While engineer Ward travels for his work as public utility salesman, interior designer Ybanez curates exhibits of Appalachian artists at his high-end gallery, Bloomfield Richwood. An aspiring artist himself, he has seen his own career bloom here: He was recently awarded Best of Show in the 2022 Emerging Artists Series at the West Virginia Department of Arts, Culture, and History.
Why Richwood for this unlikely couple? “Richwood is a hidden gem at the edge of the Monongahela National Forest,” Ybanez says, citing the low cost of living. He and Ward are avid hikers and they love the eateries: “much more variety than you would expect from a tiny town of 1,800.”
It’s 8:30 a.m. Joy Smith is feeding a lively breakfast crowd of loggers, tourists, and locals at her popular Oakford Diner. Out comes a Western omelet with extra salsa for Ian Gladwell, his usual. After earning a pharmacy degree from WVU, Gladwell married his high school sweetheart and came back home to Richwood. Just 28, he recently opened his own business, Cornerstone Pharmacy on Main Street.
On the stool beside Gladwell sits Police Chief Dan Pitts. He and his wife, Robin Pitts, a business consultant, were looking for a change of pace after he retired from the police force in a suburb of Cleveland. On a whim, Pitts answered an ad on indeed.com in West Virginia, where his wife’s family had roots.
It was a big change for the lifelong Ohioans. “My friends told me I was crazy,” Dan Pitts says. “But I instantly felt so welcome here.” The Pittses particularly love the town’s walkability. They rent a charming cottage in the center of town, where she works remotely.

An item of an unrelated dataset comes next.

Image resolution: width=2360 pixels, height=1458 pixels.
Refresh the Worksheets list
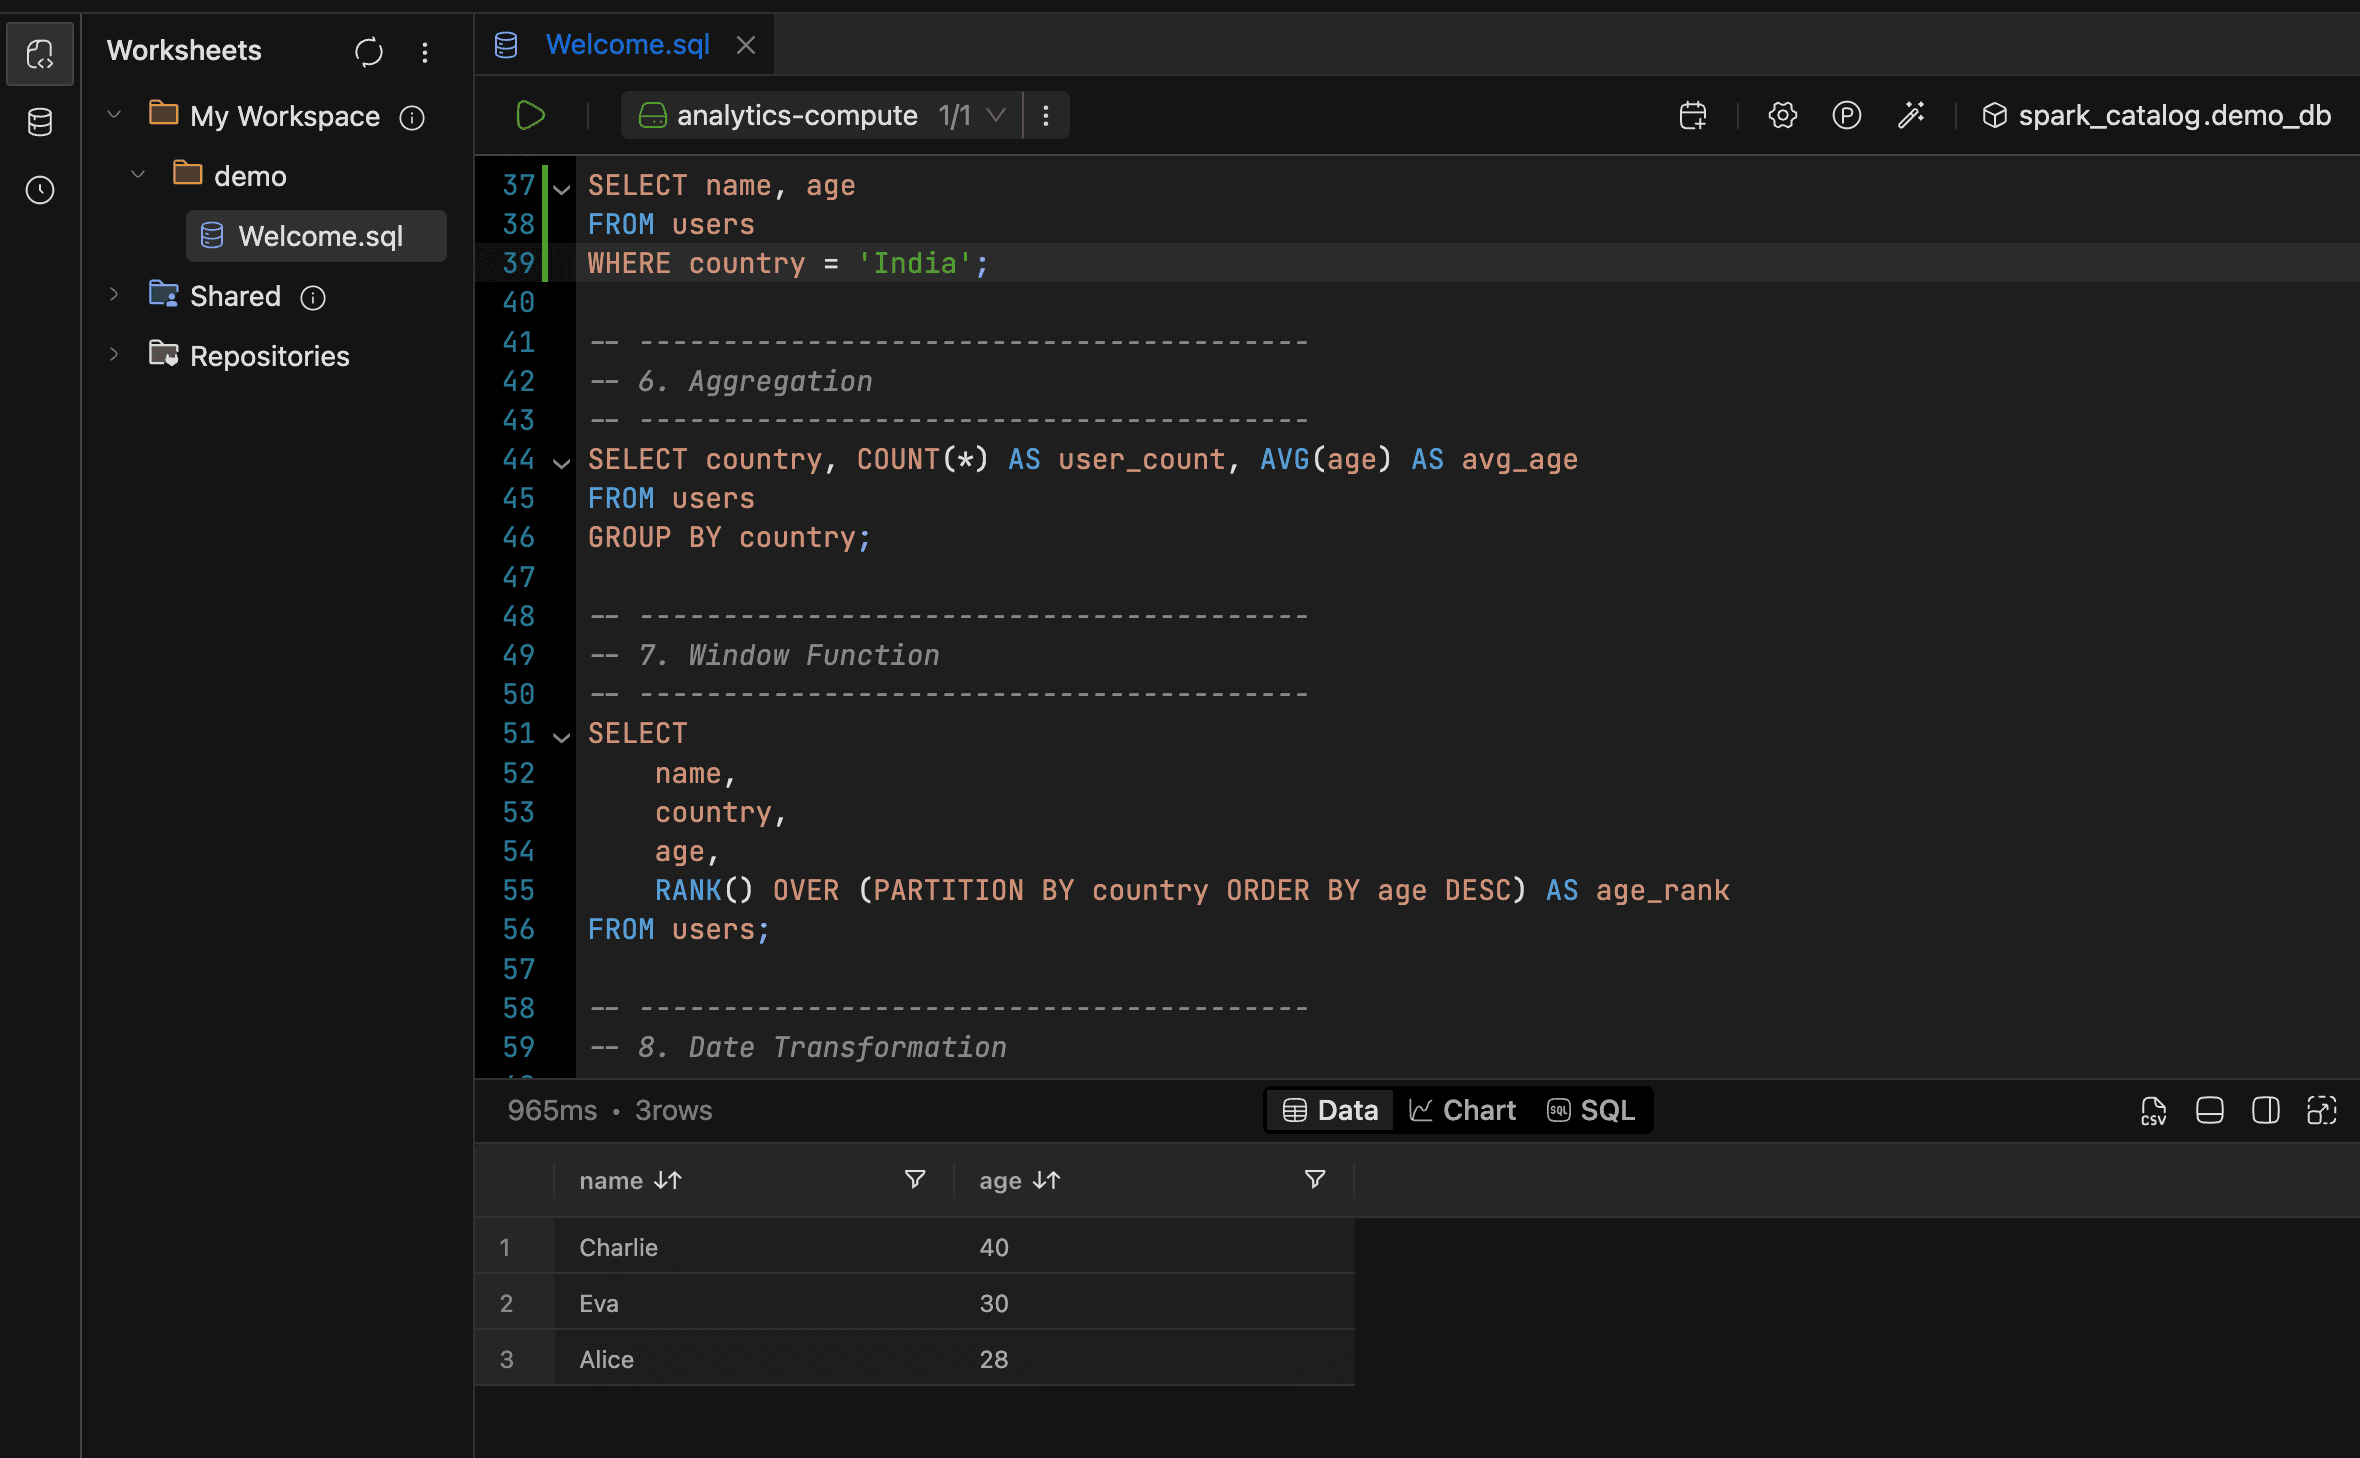[x=368, y=51]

Robin Pitts was quick to answer the question “Why Richwood?” “We were surprised to learn how many of our interests clicked with what the town had to offer.” She loves yoga and antiques; he loves golf, hunting, and fly fishing.
Location is Richwood’s biggest asset. The city limits blend seamlessly into the Monongahela National Forest, with nearly a million acres of natural beauty. Add to that its location halfway between the New River Gorge Bridge National Park and Snowshoe Ski Resort, and clearly Richwood is poised to reap rich benefits in the growth of tourism as well as from its traditional timber and coal assets.

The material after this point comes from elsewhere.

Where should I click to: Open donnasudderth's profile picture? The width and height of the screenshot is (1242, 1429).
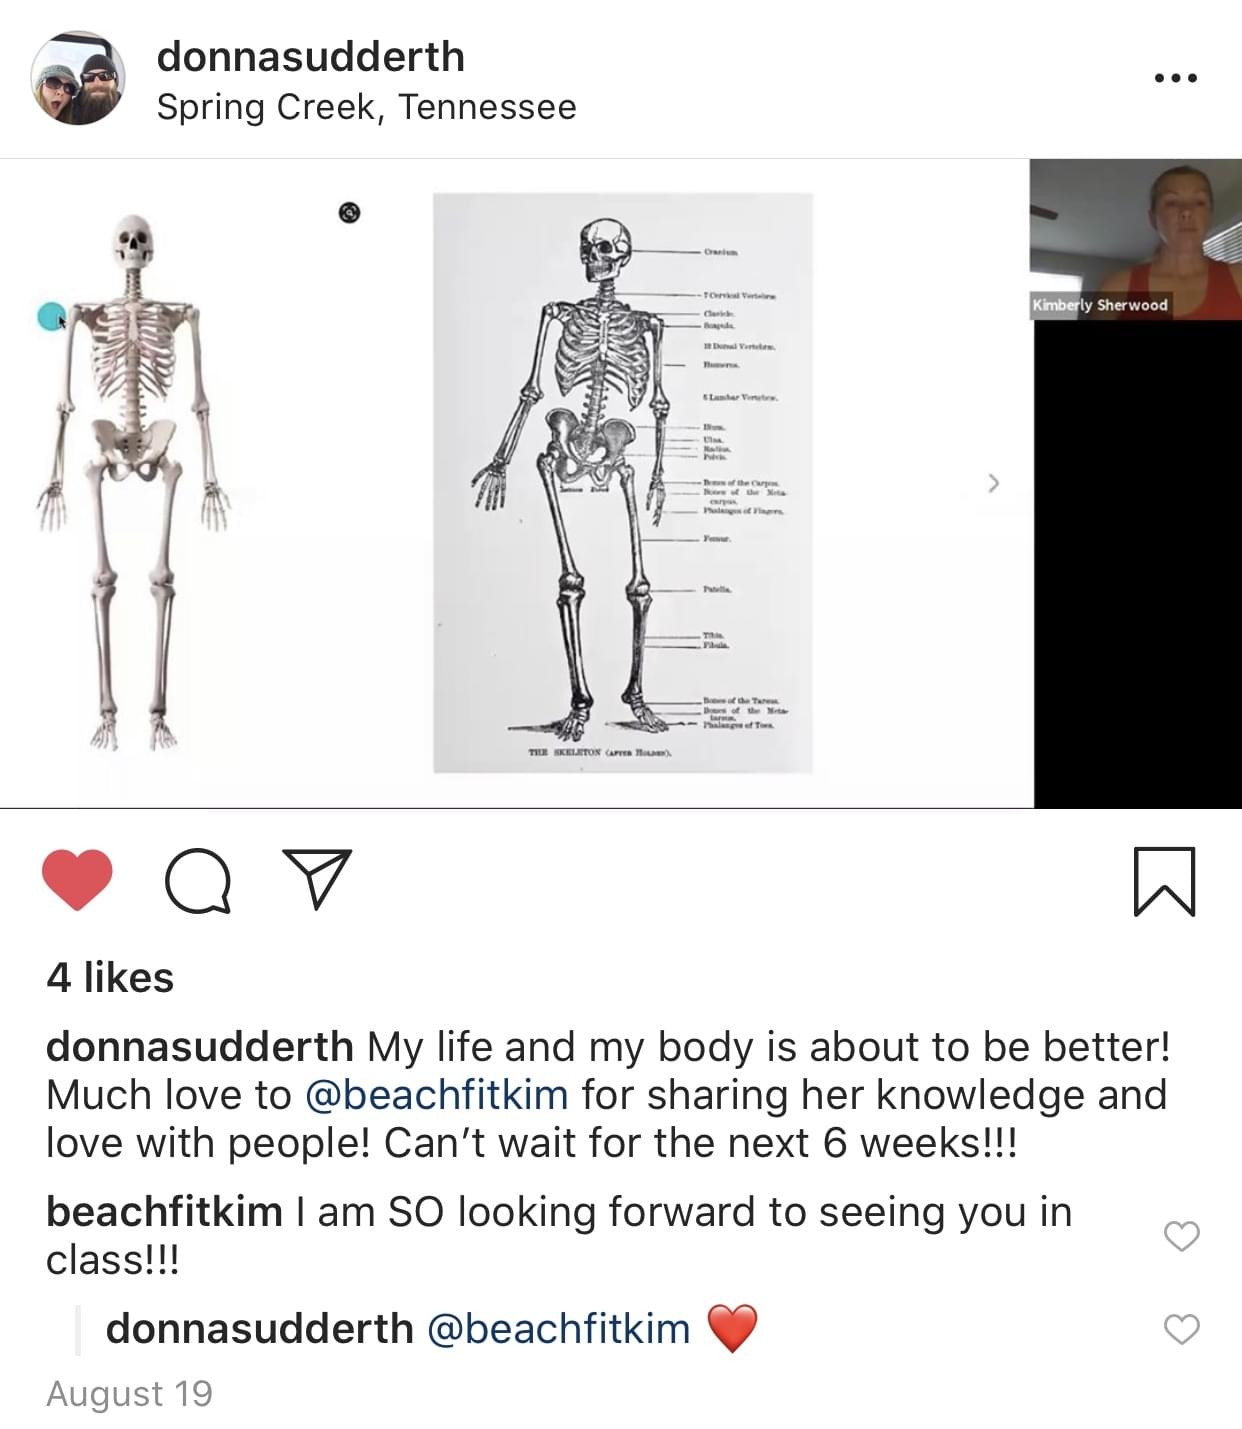[78, 78]
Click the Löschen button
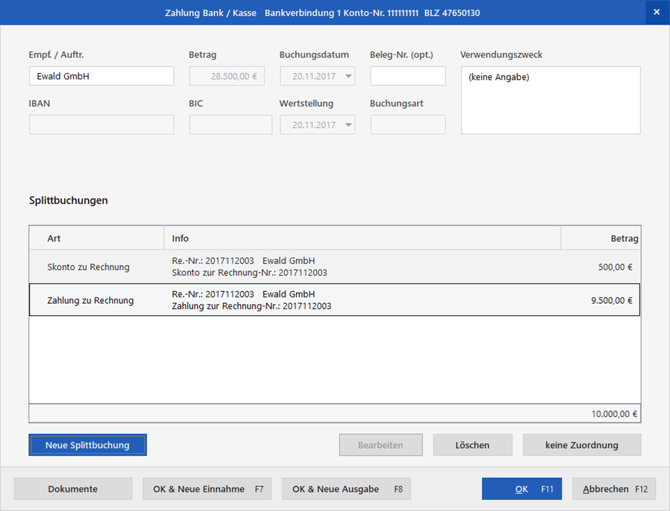The width and height of the screenshot is (670, 511). click(472, 445)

But Richwood wants to be more than a tourist destination. City leaders want to attract more people to live and work here.
Enormous investments in infrastructure—upwards of $50 million—are setting that stage. By 2025, the city will have a brand new K–12 school, replacing those closed by the flood. In the meantime, the town will see a flurry of construction activity in the coming months including expansions and upgrades to its sewer system, water system, sidewalks, city parks and pool, broadband, and community centers.

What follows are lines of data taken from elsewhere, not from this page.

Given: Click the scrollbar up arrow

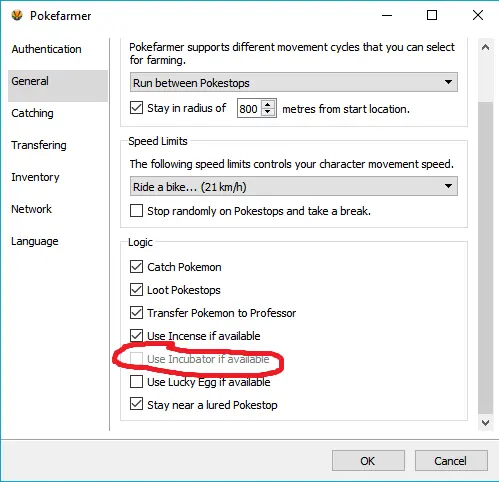Looking at the screenshot, I should click(x=485, y=47).
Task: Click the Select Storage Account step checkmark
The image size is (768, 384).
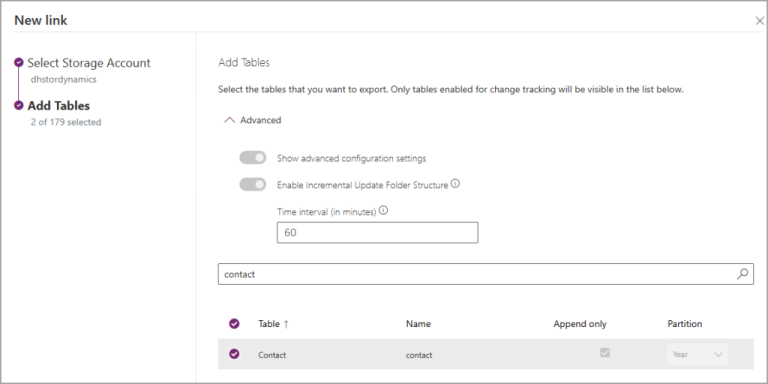Action: point(19,63)
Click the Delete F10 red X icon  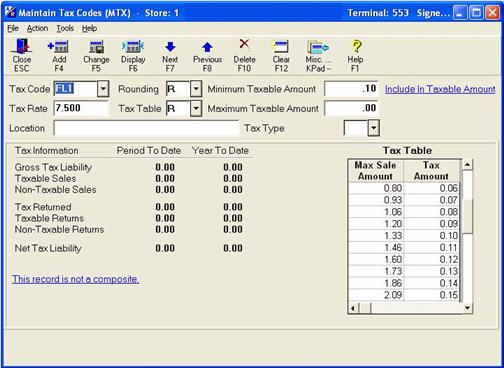click(244, 55)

The challenge for Richwood is housing. The demand is urgent for lots, long- and short-term rentals, single family dwellings, vacation homes, and commercial property. But the flip side of challenge is opportunity. Those with the means and the know-how are restoring old homes and storefronts with stunning results. Nearly a dozen new homes have been built where old ones were torn down.
It’s 9 p.m. Joy Smith can be seen flipping the chairs onto the tables in the Oakford Diner and mopping the floor. Just four doors down, at the Oakford Pool Hall—no relation to the diner—a lively crowd is gathering for “Thirsty Thursday.”
A popular waitress at the Oakford Pool Hall is Heidi Schultz, who came here two years ago from Cypress, California. “There was something magical that drew me here,” she says, filling a frosty mug with a regional craft beer favorite: Cougar Bait. “Never have I met nicer, friendlier, more helpful, genuinely good people. If you have that quality where you genuinely care about people, you stay.”